Member of the West Virginia House of Delegates from the 4th district
- In office December 1, 2018 – December 1, 2022
- Preceded by: Michael Ferro
- Succeeded by: New boundaries

Personal details
- Born: February 27, 1962 (age 64)
- Party: Democratic
- Spouse: Jack Zukoff
- Education: BA, political science, West Virginia University Wheeling Jesuit University
- Website: lisazukoff.com

= Lisa Zukoff =

American politician

Lisa Beth Zukoff (nee Bixby; born February 27, 1962) is an American politician and businesswoman. She served as a Democratic member of the West Virginia House of Delegates from the 4th district.

==Early life==
Zukoff was born on February 27, 1962, to parents Richard Bixby and Linda Whorton Bixby. She graduated from John Marshall High School and earned a Bachelor of Arts degree in political science from West Virginia University.

==Career==
Prior to joining politics, Zukoff was an executive director of the Wheeling Housing Authority, Accessories Ltd, and operated a business consulting firm.
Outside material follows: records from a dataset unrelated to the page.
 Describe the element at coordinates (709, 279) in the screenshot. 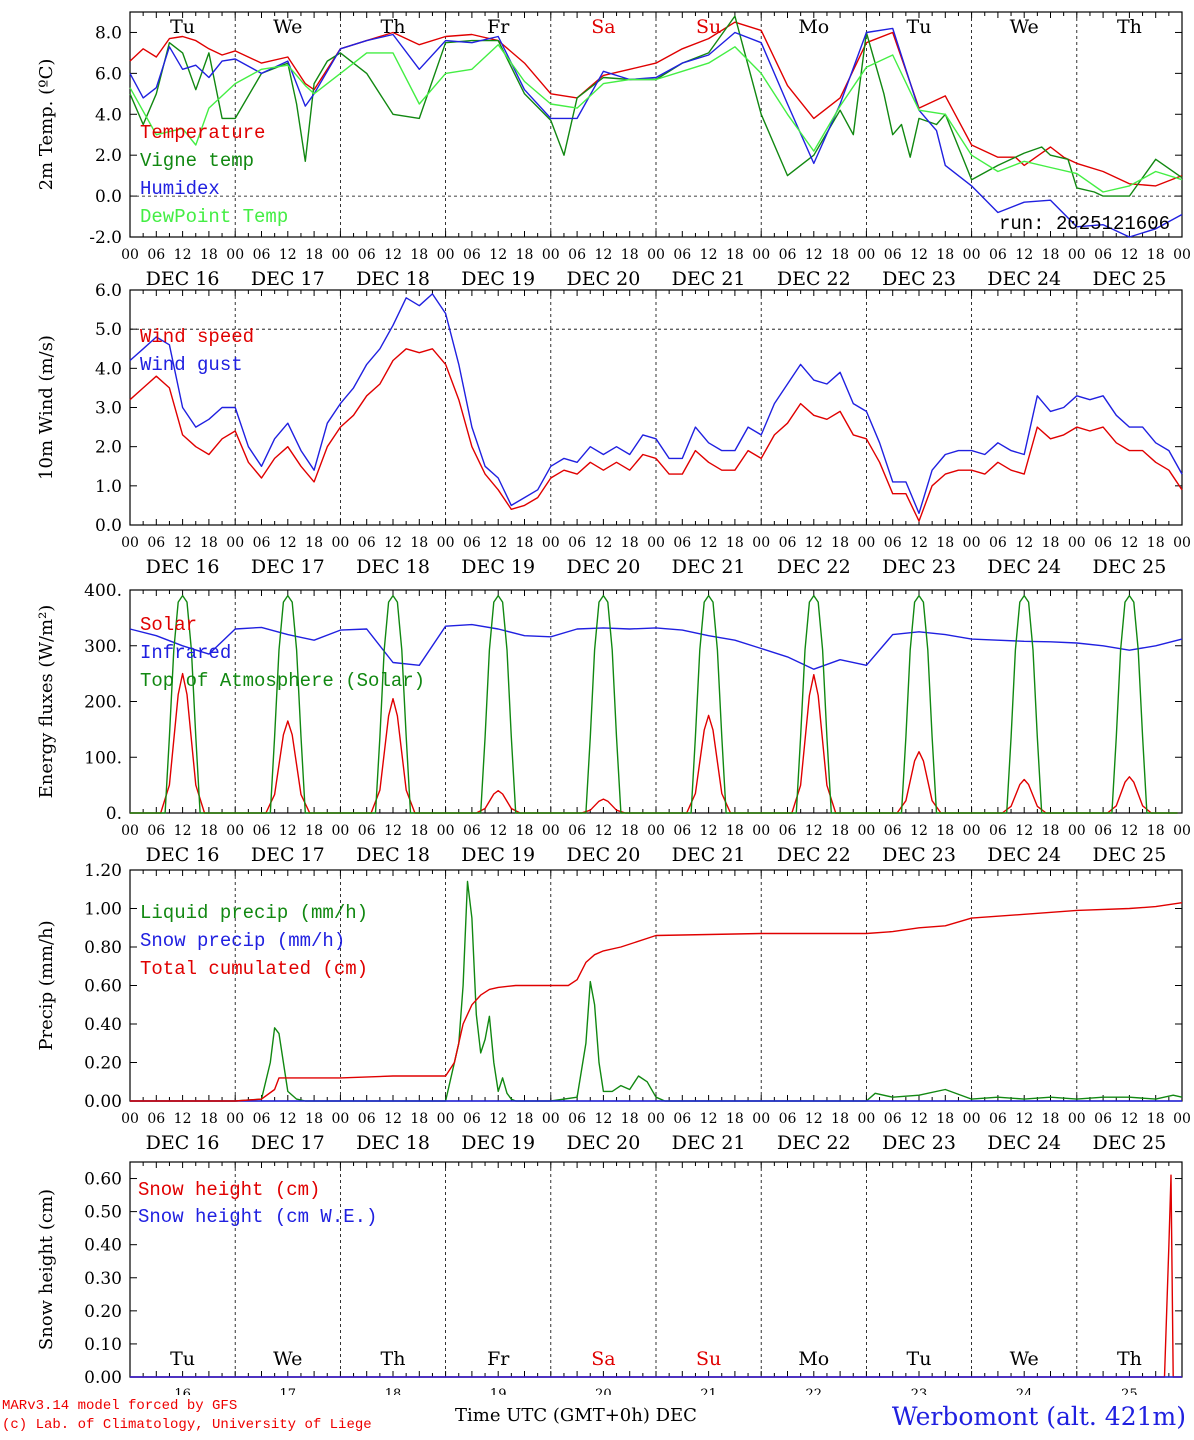

I see `date-label: DEC 21` at that location.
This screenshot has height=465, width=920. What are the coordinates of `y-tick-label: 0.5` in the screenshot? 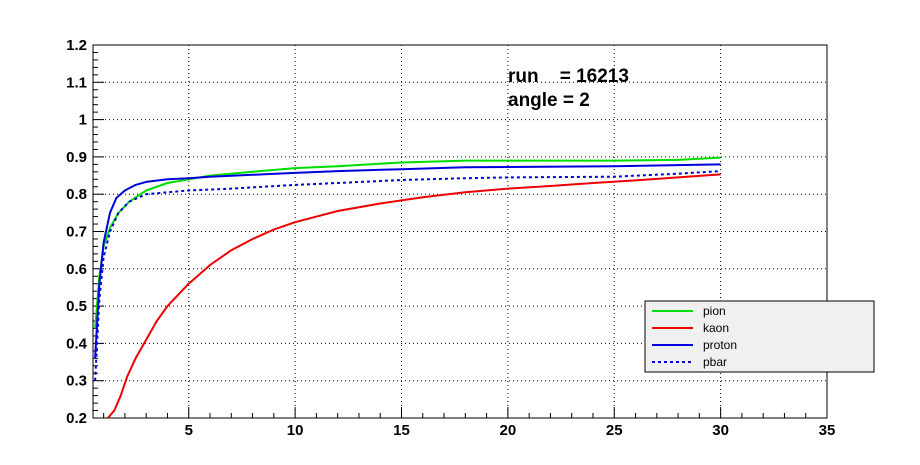 It's located at (76, 306).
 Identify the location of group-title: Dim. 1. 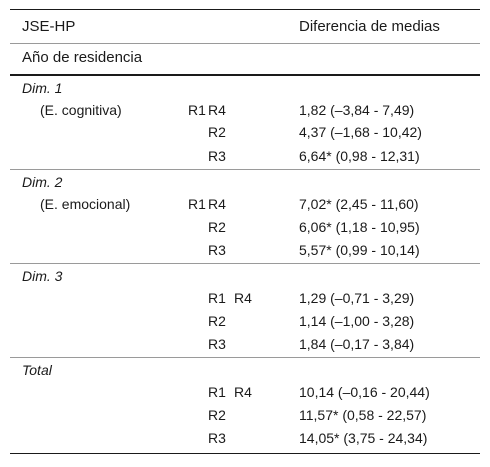
(42, 88).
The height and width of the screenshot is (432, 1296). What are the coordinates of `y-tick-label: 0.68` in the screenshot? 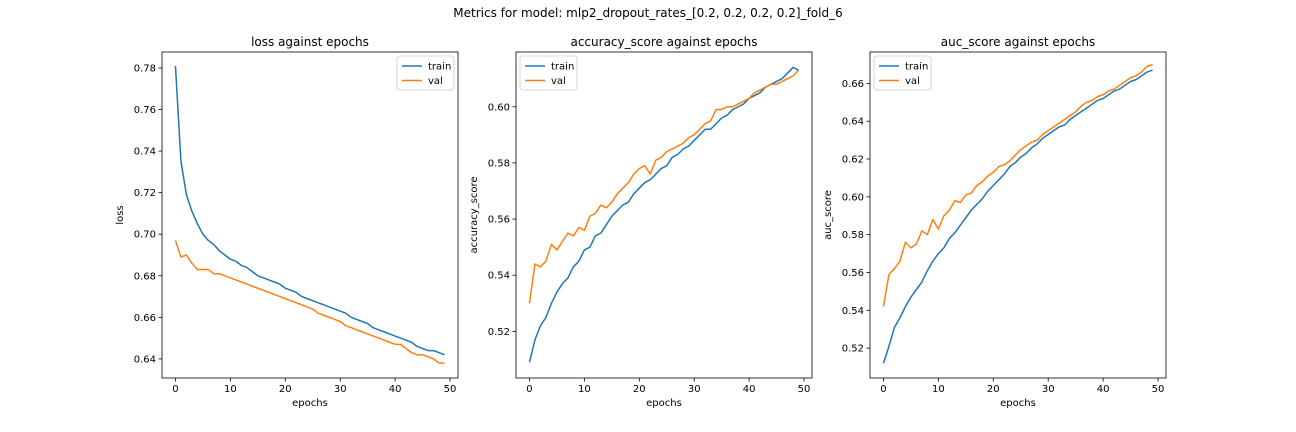 It's located at (145, 276).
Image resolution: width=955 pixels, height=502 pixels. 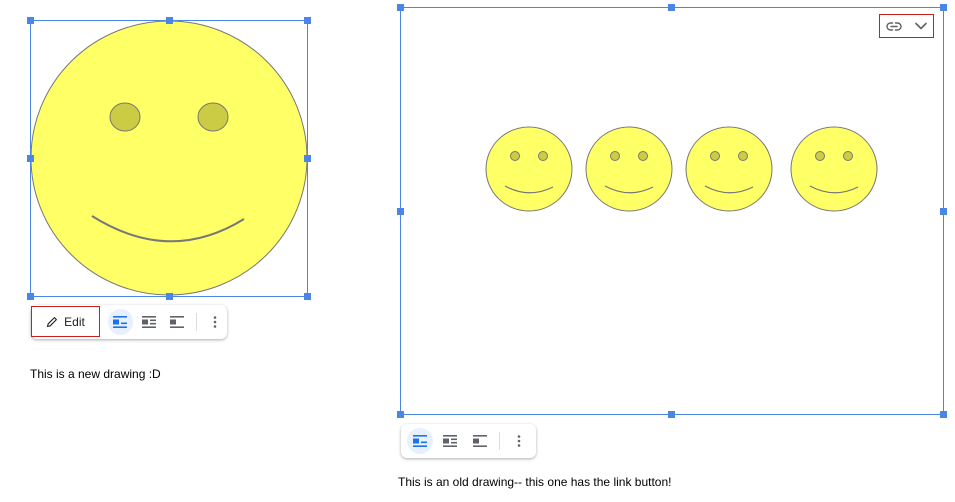 What do you see at coordinates (96, 374) in the screenshot?
I see `new-drawing-caption: This is a new drawing :D` at bounding box center [96, 374].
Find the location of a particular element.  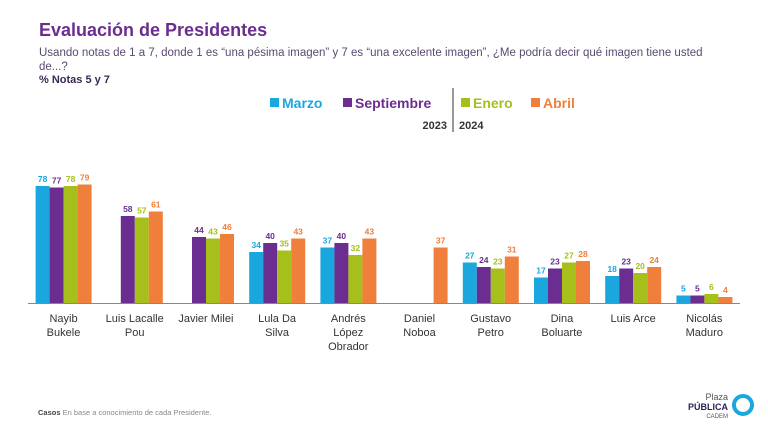

x-tick-label: Nicolás Maduro is located at coordinates (704, 326).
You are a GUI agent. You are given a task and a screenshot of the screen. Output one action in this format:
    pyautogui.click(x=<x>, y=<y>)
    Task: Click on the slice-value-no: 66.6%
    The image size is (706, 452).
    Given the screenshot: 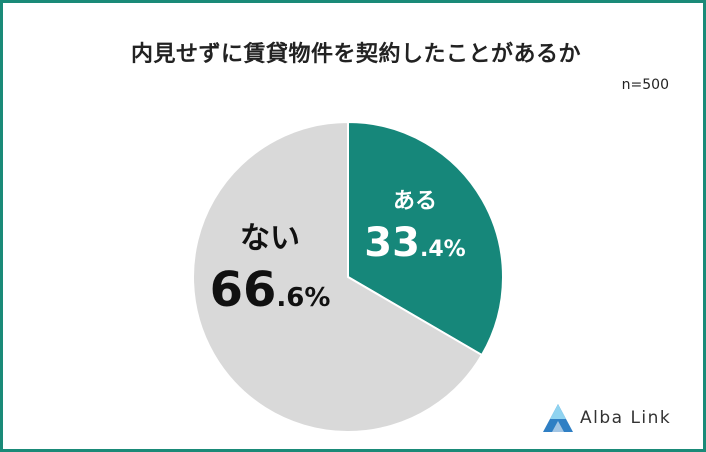 What is the action you would take?
    pyautogui.click(x=270, y=290)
She announced her bid to run for the 4th District West Virginia House Seat in 2017 to replace Michael Ferro. Zukoff was sworn into office on December 17, 2018. She ran for re-election following her first term and served alongside Republican Charlie Reynolds.

Upon winning her re-election, Zukoff was assigned to the House Technology and Infrastructure Committee, Agriculture and Natural Resources Committee, and the education committees. She was later named Assistant minority whip by Shawn Fluharty.

==Personal life==
Zukoff and her husband Jack have two children together.